SOURCE TEXT.
That sent me back through my own codebases with a sharper question: do data-* attributes still earn their keep? And if so, for what exactly? Here's what I landed on.

What data-* Was Always Good At (And Where It Went Wrong)

The spec is clear: data attributes exist to store custom data private to the page or application. That's it. Not a styling hook. Not a state machine. Not a sneaky place to stash props you didn't want to prop-drill.

When I used them well, it looked like this:

html
1<article data-post-id="abc123">
2 <button data-action="share">Share</button>
3</article>

Domain-level identifiers. Meaningful. Traceable from HTML → JS → analytics.

When I used them badly, it looked like this:

html
1<div data-is-button="true" data-clickable="true" data-variant="primary"
2 onClick={handleSave}>
3 Save
4</div>

That's not custom data. That's a <button> in disguise. Overuse is the documented anti-pattern — MDN and the broader community have been saying for years: if you end up with ten-plus data attributes on one element, the structure is wrong. Same for stuffing them in "just in case."

The other hard-won rule: never anything sensitive. They ship to the client. They're in View Source. That data-user-role="admin" you thought was harmless is a public API.

What Agents Actually Read

So if not my carefully placed data-* attributes — what were they reading?

Claude for Chrome and Playwright MCP don't parse the DOM the way a devtools inspector does. They read the accessibility tree — the same structure a screen reader sees. Roles, accessible names, states, labels. Playwright MCP calls it a "snapshot"; Claude's read_page filters it for interactive elements by role.

That means the element most discoverable to an agent isn't the one decorated with the most data-* attributes. It's the one that's already accessible:

html
1<!-- The agent reads this cleanly: role=button, name="Save draft" -->
2<button type="submit" aria-label="Save draft">
3 <SaveIcon />
4</button>
5
6<!-- The agent sees a generic "group" with no accessible name -->
7<div data-action="save" data-variant="primary" onClick={handleSave}>
8 <SaveIcon />
9</div>

The irony is a little delicious: the move that made your app friendlier to blind users in 2015 is the same move that makes it friendlier to AI agents in 2026. Kent C. Dodds argued for years that data-testid should be an escape hatch — only when you can't select by role or text. That advice aged quietly into gospel, and now browser agents are enforcing it.

The Rules I Follow Now

A short hierarchy, in order:

  1. Semantic HTML first. <button>, <nav>, <article>, <dialog>, <main>. Real elements come with real roles, for free.
  2. ARIA when semantics don't reach. aria-label, aria-describedby, aria-current, aria-expanded. Agents treat these as first-class hints, not decorative polish.
  3. data-* for genuine domain data. data-post-id, data-order-id, data-session-ref — identifiers the app logic actually needs that don't belong in visible text.

INPUT DATA.
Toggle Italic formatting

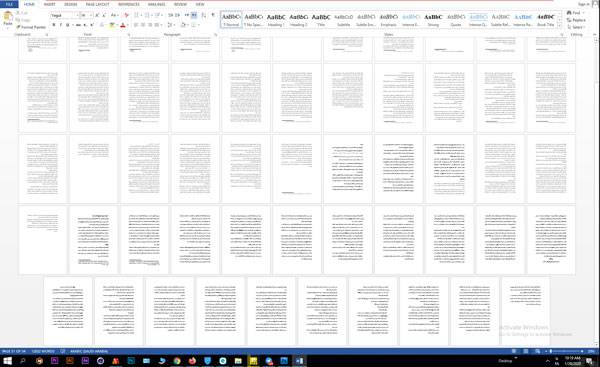(x=60, y=25)

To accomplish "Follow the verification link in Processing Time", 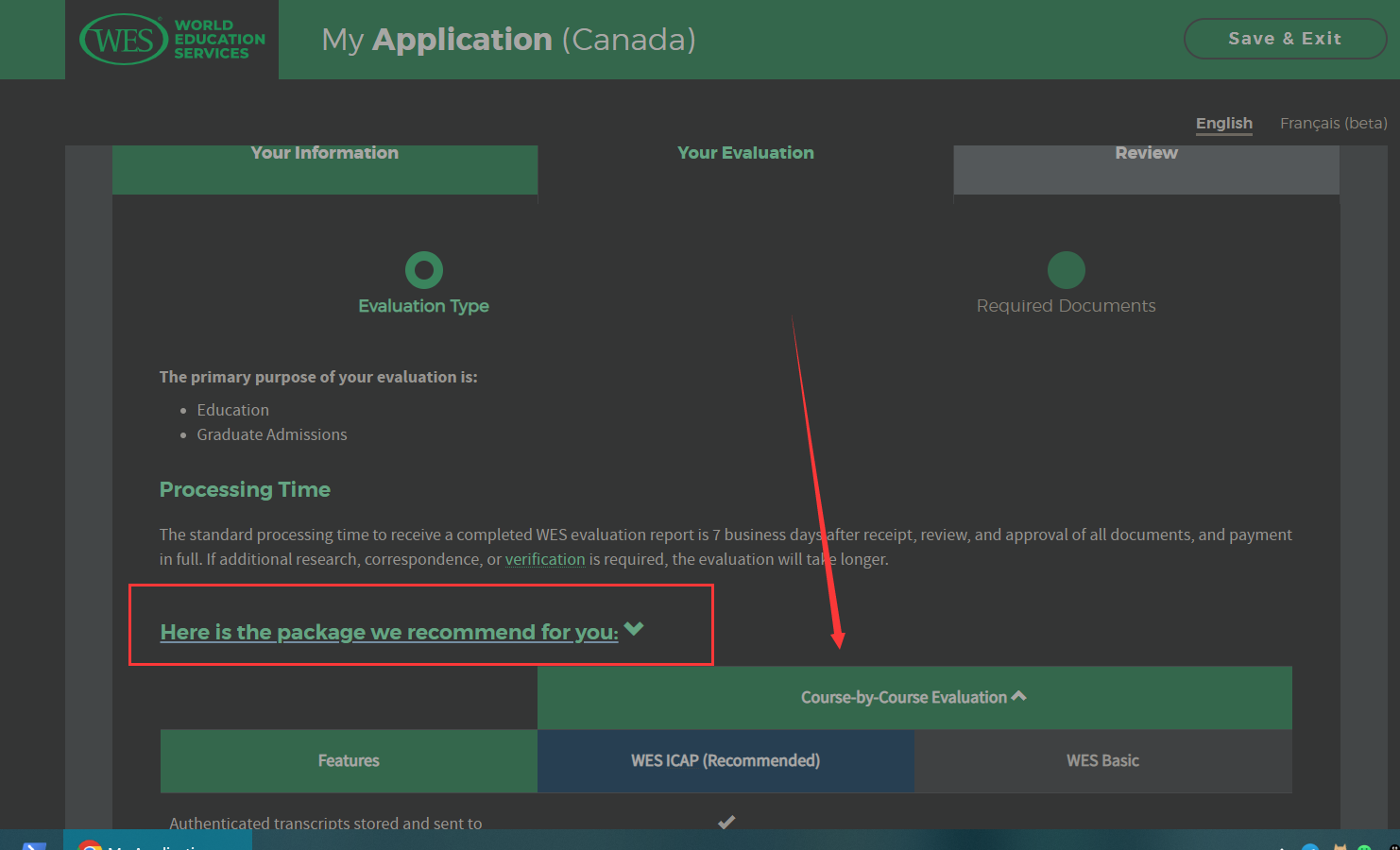I will pyautogui.click(x=545, y=559).
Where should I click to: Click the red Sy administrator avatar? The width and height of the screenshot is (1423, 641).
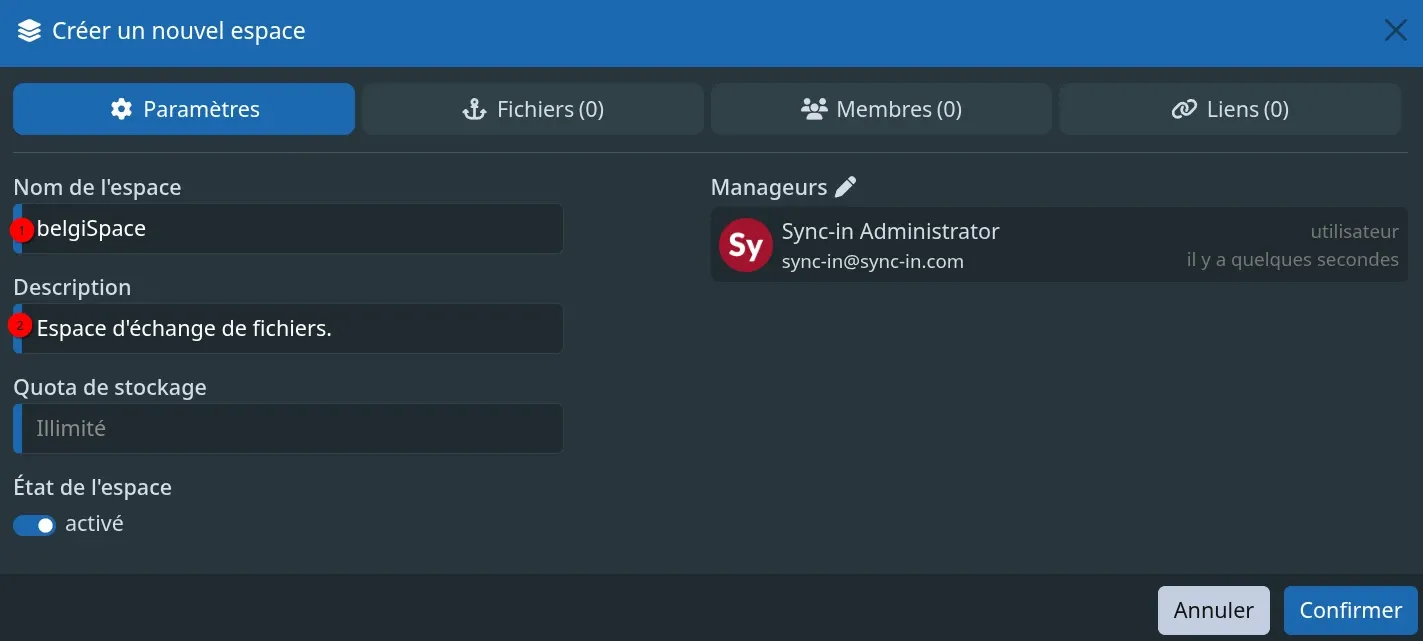click(x=746, y=245)
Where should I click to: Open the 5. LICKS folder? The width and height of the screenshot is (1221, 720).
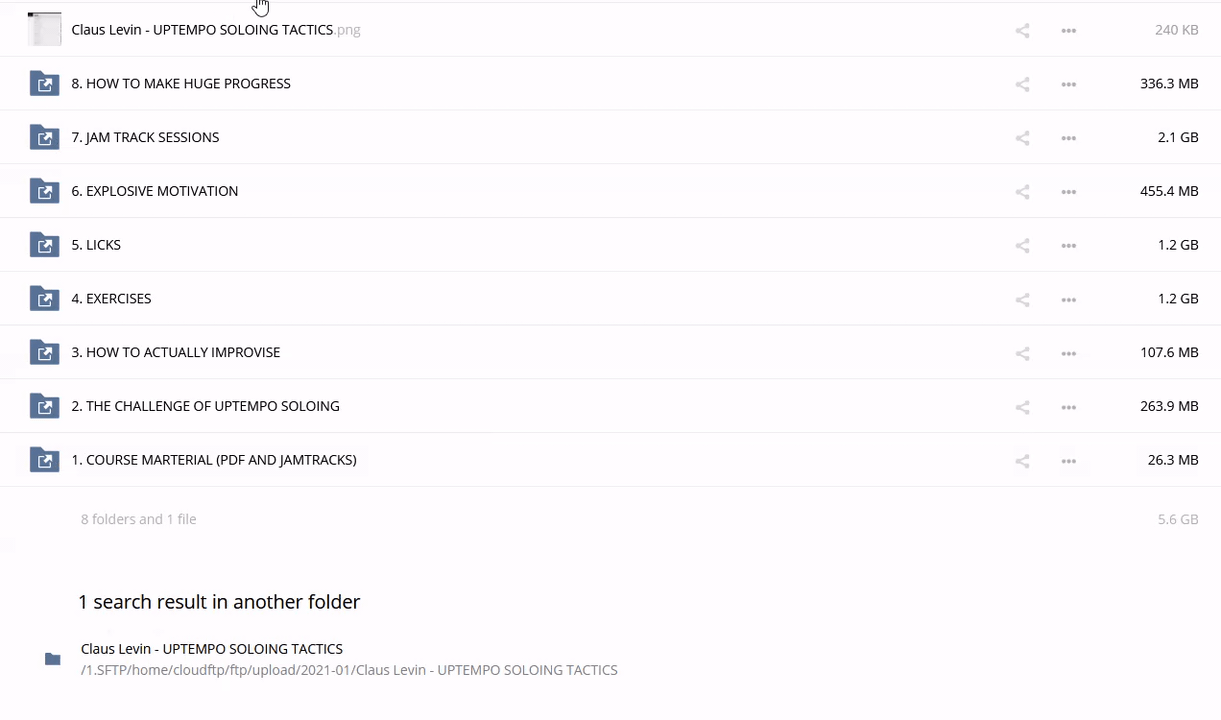[x=96, y=245]
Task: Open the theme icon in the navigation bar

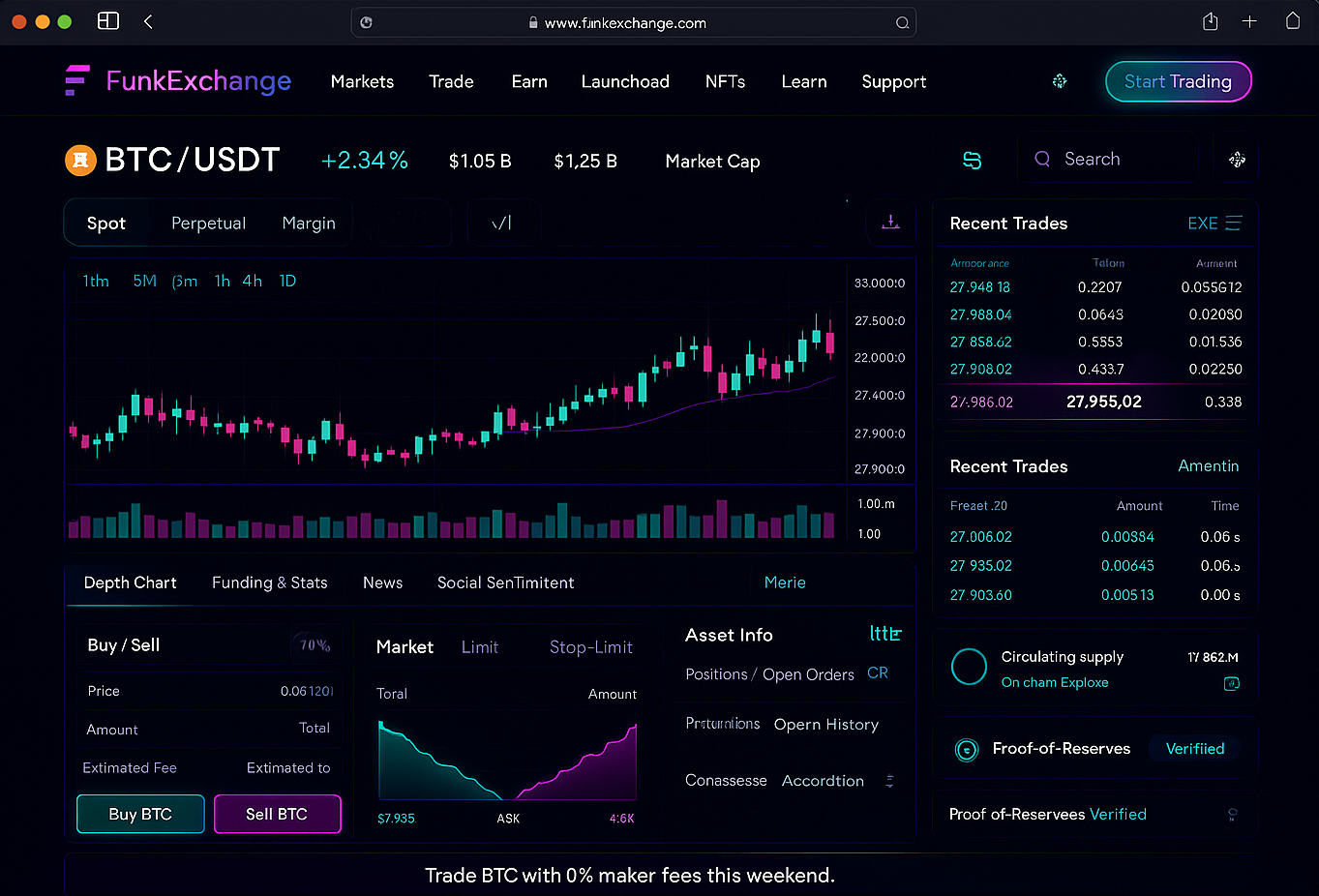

WORK TASK A. From the text on data-* attributes, list every HTML element named in the first rule of the hierarchy under "The Rules I Follow Now".
WORK TASK B.
Answer these questions from the text on data-* attributes, one per line:
(i) According to the spec, what are data attributes for?
(ii) What number of data attributes on one element signals that the structure is wrong?
(iii) What structure do Claude for Chrome and Playwright MCP read?
WORK TASK C. Summarize the text on data-* attributes in two sentences.

EXERCISE OUTPUT A.
- button
- nav
- article
- dialog
- main

EXERCISE OUTPUT B.
(i) They store custom data private to the page or application.
(ii) Ten or more.
(iii) The accessibility tree.

EXERCISE OUTPUT C. Data-* attributes exist to store custom data private to the page or application, not to serve as styling hooks or disguised buttons, and they should never hold anything sensitive because they are sent to the client. Because browser agents such as Claude for Chrome and Playwright MCP read the accessibility tree, the recommended order is semantic HTML first, ARIA where semantics fall short, and data-* only for genuine domain data.